Render each line of the records below as a Markdown table with two columns, Row and Line. Number the rows in order and leave out blank lines.

═══ Data entries

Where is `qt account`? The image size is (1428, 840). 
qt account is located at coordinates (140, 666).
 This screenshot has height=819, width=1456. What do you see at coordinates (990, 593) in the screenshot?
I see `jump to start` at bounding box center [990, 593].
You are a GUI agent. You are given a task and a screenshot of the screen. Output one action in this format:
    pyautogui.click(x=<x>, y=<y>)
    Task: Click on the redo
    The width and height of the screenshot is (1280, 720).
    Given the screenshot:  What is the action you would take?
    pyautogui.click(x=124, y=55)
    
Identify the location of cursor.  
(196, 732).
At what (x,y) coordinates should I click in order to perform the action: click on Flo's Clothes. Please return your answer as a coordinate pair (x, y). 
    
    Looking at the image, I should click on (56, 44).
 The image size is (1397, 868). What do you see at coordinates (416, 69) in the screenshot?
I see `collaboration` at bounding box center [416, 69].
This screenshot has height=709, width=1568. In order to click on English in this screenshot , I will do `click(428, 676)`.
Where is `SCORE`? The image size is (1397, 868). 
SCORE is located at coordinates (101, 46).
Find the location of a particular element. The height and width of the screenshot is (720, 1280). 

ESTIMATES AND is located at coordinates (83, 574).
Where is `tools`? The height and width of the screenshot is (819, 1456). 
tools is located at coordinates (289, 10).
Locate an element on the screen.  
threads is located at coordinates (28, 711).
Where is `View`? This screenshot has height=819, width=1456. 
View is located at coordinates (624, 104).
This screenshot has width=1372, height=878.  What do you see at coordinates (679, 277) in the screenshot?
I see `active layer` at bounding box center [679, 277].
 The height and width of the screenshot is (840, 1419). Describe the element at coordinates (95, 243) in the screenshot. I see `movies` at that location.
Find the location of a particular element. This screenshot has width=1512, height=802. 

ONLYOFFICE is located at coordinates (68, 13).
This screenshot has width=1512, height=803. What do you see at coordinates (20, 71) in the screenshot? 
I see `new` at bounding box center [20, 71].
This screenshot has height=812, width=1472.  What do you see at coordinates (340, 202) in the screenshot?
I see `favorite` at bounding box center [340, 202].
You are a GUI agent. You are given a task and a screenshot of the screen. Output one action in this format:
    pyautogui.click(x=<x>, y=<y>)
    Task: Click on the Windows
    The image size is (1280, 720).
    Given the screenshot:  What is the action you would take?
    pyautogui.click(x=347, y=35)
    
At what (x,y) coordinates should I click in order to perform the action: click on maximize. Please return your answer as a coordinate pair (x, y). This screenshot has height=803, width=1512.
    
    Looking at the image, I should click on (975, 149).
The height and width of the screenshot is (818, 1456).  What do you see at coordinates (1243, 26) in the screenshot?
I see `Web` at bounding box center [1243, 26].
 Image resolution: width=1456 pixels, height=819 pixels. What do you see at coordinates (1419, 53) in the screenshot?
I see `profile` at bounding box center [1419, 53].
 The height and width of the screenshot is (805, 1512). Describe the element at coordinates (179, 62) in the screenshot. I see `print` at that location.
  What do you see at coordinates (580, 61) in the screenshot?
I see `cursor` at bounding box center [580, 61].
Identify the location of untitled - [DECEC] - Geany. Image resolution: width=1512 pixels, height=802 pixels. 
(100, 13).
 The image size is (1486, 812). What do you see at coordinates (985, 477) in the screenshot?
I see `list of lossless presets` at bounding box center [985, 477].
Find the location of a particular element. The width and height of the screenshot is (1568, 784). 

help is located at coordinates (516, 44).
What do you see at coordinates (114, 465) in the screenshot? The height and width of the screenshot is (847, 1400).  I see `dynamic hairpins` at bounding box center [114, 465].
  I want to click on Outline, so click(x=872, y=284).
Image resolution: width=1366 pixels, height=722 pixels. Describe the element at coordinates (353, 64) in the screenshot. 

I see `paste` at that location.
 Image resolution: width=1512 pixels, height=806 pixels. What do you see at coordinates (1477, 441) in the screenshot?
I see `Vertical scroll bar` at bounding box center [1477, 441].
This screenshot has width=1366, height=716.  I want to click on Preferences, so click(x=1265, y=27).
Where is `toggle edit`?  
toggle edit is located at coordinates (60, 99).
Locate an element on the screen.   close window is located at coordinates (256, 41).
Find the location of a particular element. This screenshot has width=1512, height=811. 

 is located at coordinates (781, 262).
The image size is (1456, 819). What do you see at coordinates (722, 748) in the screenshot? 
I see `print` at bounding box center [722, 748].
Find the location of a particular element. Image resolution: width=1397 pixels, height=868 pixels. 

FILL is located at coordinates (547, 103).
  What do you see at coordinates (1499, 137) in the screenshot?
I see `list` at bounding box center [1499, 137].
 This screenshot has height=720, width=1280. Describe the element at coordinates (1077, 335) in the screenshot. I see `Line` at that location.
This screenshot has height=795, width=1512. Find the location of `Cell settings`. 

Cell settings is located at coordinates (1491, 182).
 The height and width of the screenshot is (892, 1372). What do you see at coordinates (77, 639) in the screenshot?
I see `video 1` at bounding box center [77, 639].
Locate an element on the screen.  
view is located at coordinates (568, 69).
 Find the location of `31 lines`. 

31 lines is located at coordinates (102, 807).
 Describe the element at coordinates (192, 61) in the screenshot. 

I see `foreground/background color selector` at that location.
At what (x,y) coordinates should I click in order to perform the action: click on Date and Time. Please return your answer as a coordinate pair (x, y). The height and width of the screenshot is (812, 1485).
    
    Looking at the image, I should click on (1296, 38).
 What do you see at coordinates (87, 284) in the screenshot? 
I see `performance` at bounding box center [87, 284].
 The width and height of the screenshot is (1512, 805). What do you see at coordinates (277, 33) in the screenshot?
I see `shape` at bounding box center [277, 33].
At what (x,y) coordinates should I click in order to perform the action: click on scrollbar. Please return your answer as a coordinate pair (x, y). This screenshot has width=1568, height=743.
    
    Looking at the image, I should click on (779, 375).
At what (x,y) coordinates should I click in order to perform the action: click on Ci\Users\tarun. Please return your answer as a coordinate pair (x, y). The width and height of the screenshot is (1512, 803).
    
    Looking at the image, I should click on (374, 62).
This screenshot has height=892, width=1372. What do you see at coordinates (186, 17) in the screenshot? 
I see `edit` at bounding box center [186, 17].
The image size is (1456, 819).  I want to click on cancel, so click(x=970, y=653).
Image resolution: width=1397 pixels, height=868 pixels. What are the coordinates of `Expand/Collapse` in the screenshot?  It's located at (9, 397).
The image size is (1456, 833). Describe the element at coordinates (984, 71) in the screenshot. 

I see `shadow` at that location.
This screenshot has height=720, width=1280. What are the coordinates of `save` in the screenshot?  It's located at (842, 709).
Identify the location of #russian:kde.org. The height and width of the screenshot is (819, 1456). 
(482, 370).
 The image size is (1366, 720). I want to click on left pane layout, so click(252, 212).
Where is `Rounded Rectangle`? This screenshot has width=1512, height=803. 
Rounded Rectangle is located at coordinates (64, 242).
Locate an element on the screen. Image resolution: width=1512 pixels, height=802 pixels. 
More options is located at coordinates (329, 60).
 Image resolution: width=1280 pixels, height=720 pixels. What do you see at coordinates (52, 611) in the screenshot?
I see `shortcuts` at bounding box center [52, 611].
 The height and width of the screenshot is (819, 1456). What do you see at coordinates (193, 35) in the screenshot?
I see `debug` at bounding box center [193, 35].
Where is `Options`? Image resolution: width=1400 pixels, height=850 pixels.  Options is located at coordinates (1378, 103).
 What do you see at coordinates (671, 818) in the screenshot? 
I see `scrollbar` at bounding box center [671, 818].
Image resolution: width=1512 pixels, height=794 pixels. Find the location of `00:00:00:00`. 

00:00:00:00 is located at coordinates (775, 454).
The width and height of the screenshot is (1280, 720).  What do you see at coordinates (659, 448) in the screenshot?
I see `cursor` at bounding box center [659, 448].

══════

[The reply]
| Row | Line |
|---|---|
| 1 | Where is `qt account`? The image size is (1428, 840).  |
| 2 | qt account is located at coordinates (140, 666). |
| 3 |  This screenshot has height=819, width=1456. What do you see at coordinates (990, 593) in the screenshot? |
| 4 | I see `jump to start` at bounding box center [990, 593]. |
| 5 | You are a GUI agent. You are given a task and a screenshot of the screen. Output one action in this format: |
| 6 |     pyautogui.click(x=<x>, y=<y>) |
| 7 |     Task: Click on the redo |
| 8 |     The width and height of the screenshot is (1280, 720). |
| 9 |     Given the screenshot:  What is the action you would take? |
| 10 |     pyautogui.click(x=124, y=55) |
| 11 | Identify the location of cursor.   |
| 12 | (196, 732). |
| 13 | At what (x,y) coordinates should I click in order to perform the action: click on Flo's Clothes. Please return your answer as a coordinate pair (x, y).  |
| 14 |     Looking at the image, I should click on (56, 44). |
| 15 |  The image size is (1397, 868). What do you see at coordinates (416, 69) in the screenshot? |
| 16 | I see `collaboration` at bounding box center [416, 69]. |
| 17 | This screenshot has height=709, width=1568. In order to click on English in this screenshot , I will do `click(428, 676)`. |
| 18 | Where is `SCORE`? The image size is (1397, 868).  |
| 19 | SCORE is located at coordinates (101, 46). |
| 20 | Find the location of a particular element. The height and width of the screenshot is (720, 1280).  |
| 21 | ESTIMATES AND is located at coordinates (83, 574). |
| 22 | Where is `tools`? The height and width of the screenshot is (819, 1456).  |
| 23 | tools is located at coordinates (289, 10). |
| 24 | Locate an element on the screen.   |
| 25 | threads is located at coordinates (28, 711). |
| 26 | Where is `View`? This screenshot has height=819, width=1456.  |
| 27 | View is located at coordinates (624, 104). |
| 28 | This screenshot has width=1372, height=878.  What do you see at coordinates (679, 277) in the screenshot? |
| 29 | I see `active layer` at bounding box center [679, 277]. |
| 30 |  The height and width of the screenshot is (840, 1419). Describe the element at coordinates (95, 243) in the screenshot. I see `movies` at that location. |
| 31 | Find the location of a particular element. This screenshot has width=1512, height=802.  |
| 32 | ONLYOFFICE is located at coordinates (68, 13). |
| 33 | This screenshot has width=1512, height=803. What do you see at coordinates (20, 71) in the screenshot?  |
| 34 | I see `new` at bounding box center [20, 71]. |
| 35 | This screenshot has height=812, width=1472.  What do you see at coordinates (340, 202) in the screenshot? |
| 36 | I see `favorite` at bounding box center [340, 202]. |
| 37 | You are a GUI agent. You are given a task and a screenshot of the screen. Output one action in this format: |
| 38 |     pyautogui.click(x=<x>, y=<y>) |
| 39 |     Task: Click on the Windows |
| 40 |     The image size is (1280, 720). |
| 41 |     Given the screenshot:  What is the action you would take? |
| 42 |     pyautogui.click(x=347, y=35) |
| 43 | At what (x,y) coordinates should I click in order to perform the action: click on maximize. Please return your answer as a coordinate pair (x, y). This screenshot has height=803, width=1512. |
| 44 |     Looking at the image, I should click on (975, 149). |
| 45 | The height and width of the screenshot is (818, 1456).  What do you see at coordinates (1243, 26) in the screenshot? |
| 46 | I see `Web` at bounding box center [1243, 26]. |
| 47 |  Image resolution: width=1456 pixels, height=819 pixels. What do you see at coordinates (1419, 53) in the screenshot? |
| 48 | I see `profile` at bounding box center [1419, 53]. |
| 49 |  The height and width of the screenshot is (805, 1512). Describe the element at coordinates (179, 62) in the screenshot. I see `print` at that location. |
| 50 |   What do you see at coordinates (580, 61) in the screenshot? |
| 51 | I see `cursor` at bounding box center [580, 61]. |
| 52 | Identify the location of untitled - [DECEC] - Geany. Image resolution: width=1512 pixels, height=802 pixels.  |
| 53 | (100, 13). |
| 54 |  The image size is (1486, 812). What do you see at coordinates (985, 477) in the screenshot? |
| 55 | I see `list of lossless presets` at bounding box center [985, 477]. |
| 56 | Find the location of a particular element. The width and height of the screenshot is (1568, 784).  |
| 57 | help is located at coordinates (516, 44). |
| 58 | What do you see at coordinates (114, 465) in the screenshot? The height and width of the screenshot is (847, 1400).  I see `dynamic hairpins` at bounding box center [114, 465]. |
| 59 |   I want to click on Outline, so click(x=872, y=284). |
| 60 | Image resolution: width=1366 pixels, height=722 pixels. Describe the element at coordinates (353, 64) in the screenshot.  |
| 61 | I see `paste` at that location. |
| 62 |  Image resolution: width=1512 pixels, height=806 pixels. What do you see at coordinates (1477, 441) in the screenshot? |
| 63 | I see `Vertical scroll bar` at bounding box center [1477, 441]. |
| 64 | This screenshot has width=1366, height=716.  I want to click on Preferences, so click(x=1265, y=27). |
| 65 | Where is `toggle edit`?   |
| 66 | toggle edit is located at coordinates (60, 99). |
| 67 | Locate an element on the screen.   close window is located at coordinates (256, 41). |
| 68 | Find the location of a particular element. This screenshot has width=1512, height=811.  |
| 69 |  is located at coordinates (781, 262). |
| 70 | The image size is (1456, 819). What do you see at coordinates (722, 748) in the screenshot?  |
| 71 | I see `print` at bounding box center [722, 748]. |
| 72 | Find the location of a particular element. Image resolution: width=1397 pixels, height=868 pixels.  |
| 73 | FILL is located at coordinates (547, 103). |
| 74 |   What do you see at coordinates (1499, 137) in the screenshot? |
| 75 | I see `list` at bounding box center [1499, 137]. |
| 76 |  This screenshot has height=720, width=1280. Describe the element at coordinates (1077, 335) in the screenshot. I see `Line` at that location. |
| 77 | This screenshot has height=795, width=1512. Find the location of `Cell settings`.  |
| 78 | Cell settings is located at coordinates (1491, 182). |
| 79 |  The height and width of the screenshot is (892, 1372). What do you see at coordinates (77, 639) in the screenshot? |
| 80 | I see `video 1` at bounding box center [77, 639]. |
| 81 | Locate an element on the screen.   |
| 82 | view is located at coordinates (568, 69). |
| 83 |  Find the location of `31 lines`.  |
| 84 | 31 lines is located at coordinates (102, 807). |
| 85 |  Describe the element at coordinates (192, 61) in the screenshot.  |
| 86 | I see `foreground/background color selector` at that location. |
| 87 | At what (x,y) coordinates should I click in order to perform the action: click on Date and Time. Please return your answer as a coordinate pair (x, y). The height and width of the screenshot is (812, 1485). |
| 88 |     Looking at the image, I should click on (1296, 38). |
| 89 |  What do you see at coordinates (87, 284) in the screenshot?  |
| 90 | I see `performance` at bounding box center [87, 284]. |
| 91 |  The width and height of the screenshot is (1512, 805). What do you see at coordinates (277, 33) in the screenshot? |
| 92 | I see `shape` at bounding box center [277, 33]. |
| 93 | At what (x,y) coordinates should I click in order to perform the action: click on scrollbar. Please return your answer as a coordinate pair (x, y). This screenshot has width=1568, height=743. |
| 94 |     Looking at the image, I should click on (779, 375). |
| 95 | At what (x,y) coordinates should I click in order to perform the action: click on Ci\Users\tarun. Please return your answer as a coordinate pair (x, y). The width and height of the screenshot is (1512, 803). |
| 96 |     Looking at the image, I should click on (374, 62). |
| 97 | This screenshot has height=892, width=1372. What do you see at coordinates (186, 17) in the screenshot?  |
| 98 | I see `edit` at bounding box center [186, 17]. |
| 99 | The image size is (1456, 819).  I want to click on cancel, so click(x=970, y=653). |
| 100 | Image resolution: width=1397 pixels, height=868 pixels. What are the coordinates of `Expand/Collapse` in the screenshot?  It's located at (9, 397). |
| 101 | The image size is (1456, 833). Describe the element at coordinates (984, 71) in the screenshot.  |
| 102 | I see `shadow` at that location. |
| 103 | This screenshot has height=720, width=1280. What are the coordinates of `save` in the screenshot?  It's located at (842, 709). |
| 104 | Identify the location of #russian:kde.org. The height and width of the screenshot is (819, 1456).  |
| 105 | (482, 370). |
| 106 |  The image size is (1366, 720). I want to click on left pane layout, so click(252, 212). |
| 107 | Where is `Rounded Rectangle`? This screenshot has width=1512, height=803.  |
| 108 | Rounded Rectangle is located at coordinates (64, 242). |
| 109 | Locate an element on the screen. Image resolution: width=1512 pixels, height=802 pixels.  |
| 110 | More options is located at coordinates (329, 60). |
| 111 |  Image resolution: width=1280 pixels, height=720 pixels. What do you see at coordinates (52, 611) in the screenshot? |
| 112 | I see `shortcuts` at bounding box center [52, 611]. |
| 113 |  The height and width of the screenshot is (819, 1456). What do you see at coordinates (193, 35) in the screenshot? |
| 114 | I see `debug` at bounding box center [193, 35]. |
| 115 | Where is `Options`? Image resolution: width=1400 pixels, height=850 pixels.  Options is located at coordinates (1378, 103). |
| 116 |  What do you see at coordinates (671, 818) in the screenshot?  |
| 117 | I see `scrollbar` at bounding box center [671, 818]. |
| 118 | Image resolution: width=1512 pixels, height=794 pixels. Find the location of `00:00:00:00`.  |
| 119 | 00:00:00:00 is located at coordinates (775, 454). |
| 120 | The width and height of the screenshot is (1280, 720).  What do you see at coordinates (659, 448) in the screenshot? |
| 121 | I see `cursor` at bounding box center [659, 448]. |